21 thoughts on “Kangaroo rescue

  1. I guess the grates covering the storm drain – far to wide. Lots of things could get stuck or fall through, never to be seen again.

    1. I’m pretty sure those were cattle (sheep?) guards. I’ve seen them in Texas.

      You run a fence to the edge of the road on both sides. Cattle guards on the road. Livestock won’t cross them (because they are too wide, as you noted) and you can dispense with a gate. Works for people, works for livestock, apparently doesn’t work so well for roos.

      1. It is a cattle grate. This one looks like it is incorporated in a culvert over a seasonal creek or a storm run-off gully. This is pretty common in parts of Australia. It’s a cheapish way to cover a culvert, reduces the numbers of cattle wandering on the road, getting squished by road-trains, and also from trashing cars and their contents. Even so, collisions between cattle and cars kill far more people than all our more famous dangerous animals combined.

        Usually pretty roo friendly too. They normally just hop over them. It’s a mystery to me how this one got so thoroughly stuck. If it had managed to fall through it could have just hopped off down the culvert, and escaped.

        1. Near Voi in Kenya there is an elephant grid across the access road to Tsavo East National Park: a bit bigger that the one shown here.

          In some hill farming regions of England there are sheep grids. Unfortunately, in one place, the sheep learned to cross it by rolling over it. When I only had horizontal wire fencing around my garden, sheep got through it by a similar technique.

      2. What ratabago and Newish Gnu said. We call them cattle stops in NZ and they’re everywhere. It’s a way of keeping a road open because cattle/sheep/deer/goats (whatever you’re farming can’t get across them, but people can walk or drive across them. They’re either a type of bridge across a drain or stream/creek/river etc or sometimes just a big hole in a gap in the fence.
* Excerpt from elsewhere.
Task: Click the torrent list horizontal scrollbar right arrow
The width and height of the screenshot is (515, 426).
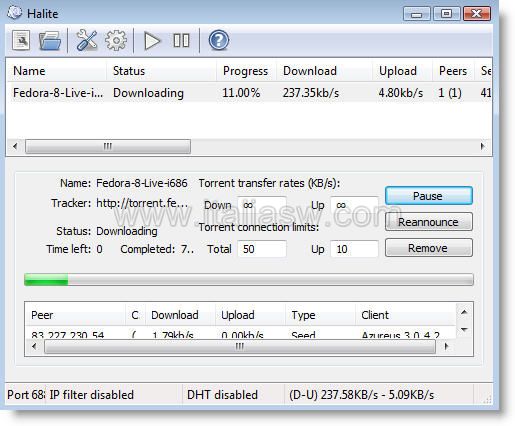Action: coord(482,146)
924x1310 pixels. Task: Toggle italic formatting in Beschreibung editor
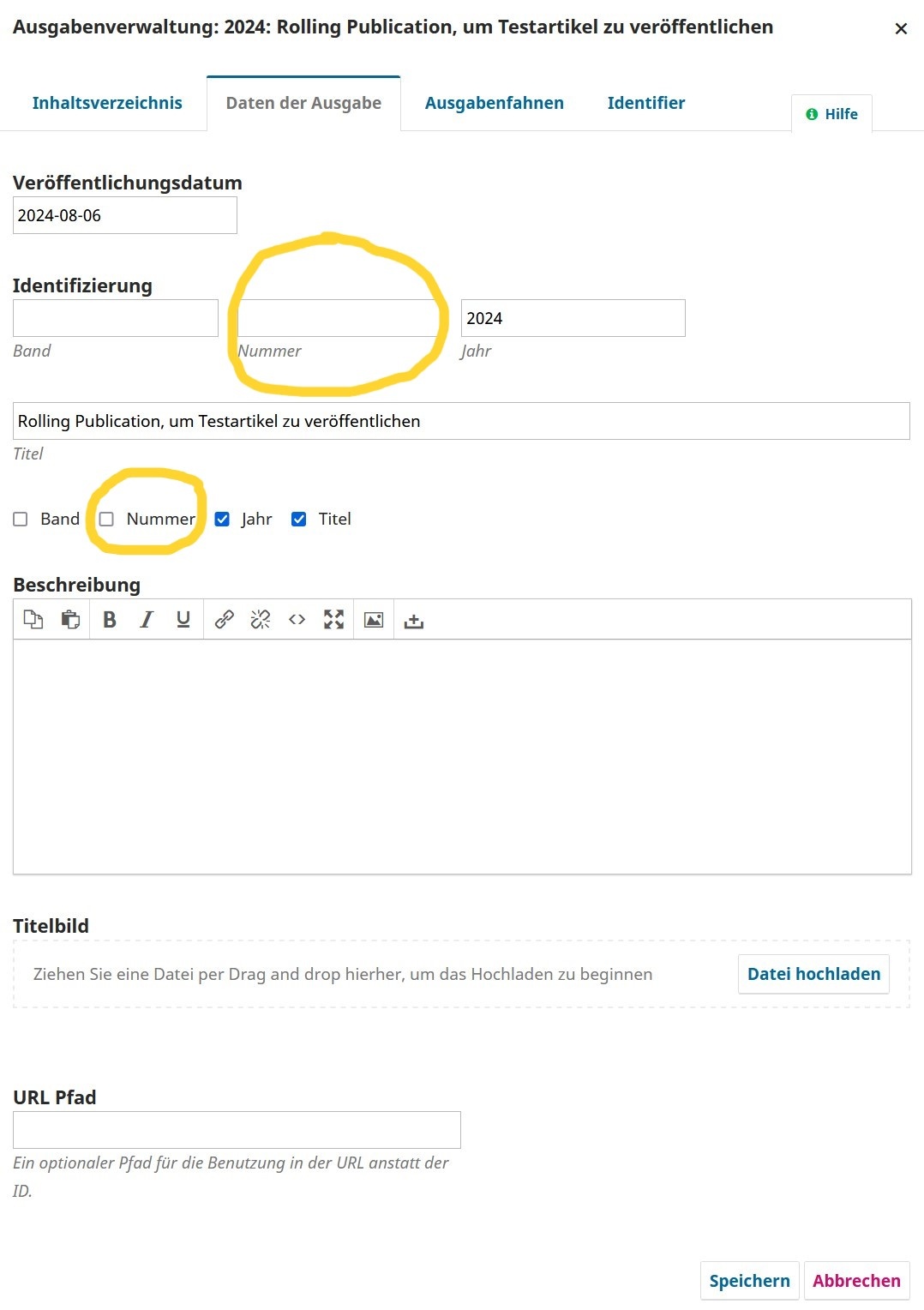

        The gaps between the metal bars are too big for animals to walk across like a human would. The bars are slightly or completely rounded so animals can’t stand on the bars individually.

        Kangaroos learn not to try, but that’s a young one and may never have been taught.

        1. The bars are usually either steel water pipes or old railway rails – usually the latter, because they’re (a) relatively cheap and (b) strong enough as beams to not bend when a truck goes over them. The rails are also a little more comfortable to walk over for a human than round water pipes are.

          cr

          1. Yeah. Most are old rails. It’s rare to find one where the metal bars are completely round. They’re not very practical. Farm d*gs can negotiate old rails easily enough, but not the round ones and have to be carried across. And, as you say, the round ones hurt your feet and it’s easy to slip if you’re not careful when you’re a kid.

      3. I don’t know about Texan ones, but in the UK, for cattle grids on public roads, there should be a gate on the metalled road beside it, so that horses and carts, horseback persons, and farmers deliberately moving a herd of dumb herbivores can get their beasts along the road.
        Even in sheepish areas, the maps call them “cattle grids”.

  2. That looks like a cattle guard rather than a storm drain cover. But the ones around here are only a few inches deep, not deep enough for an entire ‘roo.

  3. In distant places like New Zealand and Australia the grate in the picture is called a ‘cattle stop’. They are built onto drives and lesser country roads to obviate the need for gates. The gaps between the railings are designed to stop cattle hooves traversing. For this to be effective a cattle hoof has to be able to slip through: the cattle quickly learn of the dangers. Hopefully Kanga will have learned his/her lesson,too.

  4. There are cattle guards like that all over the western U.S. Many are designed in such a way that they’re pit-fall traps for small animals: slick concrete walls all around and 1-2 ft. deep — no way out at the ends. Horned lizards (“horny toads”) are particularly vulnerable.

  5. In the western US we sometimes just paint the road with white markings to look like it’s a cattle stop.

    1. I was just going to mention the painted ones, Stephen. Apparently the cattle ( at least) can’t tell the difference. Lots of them in Utah.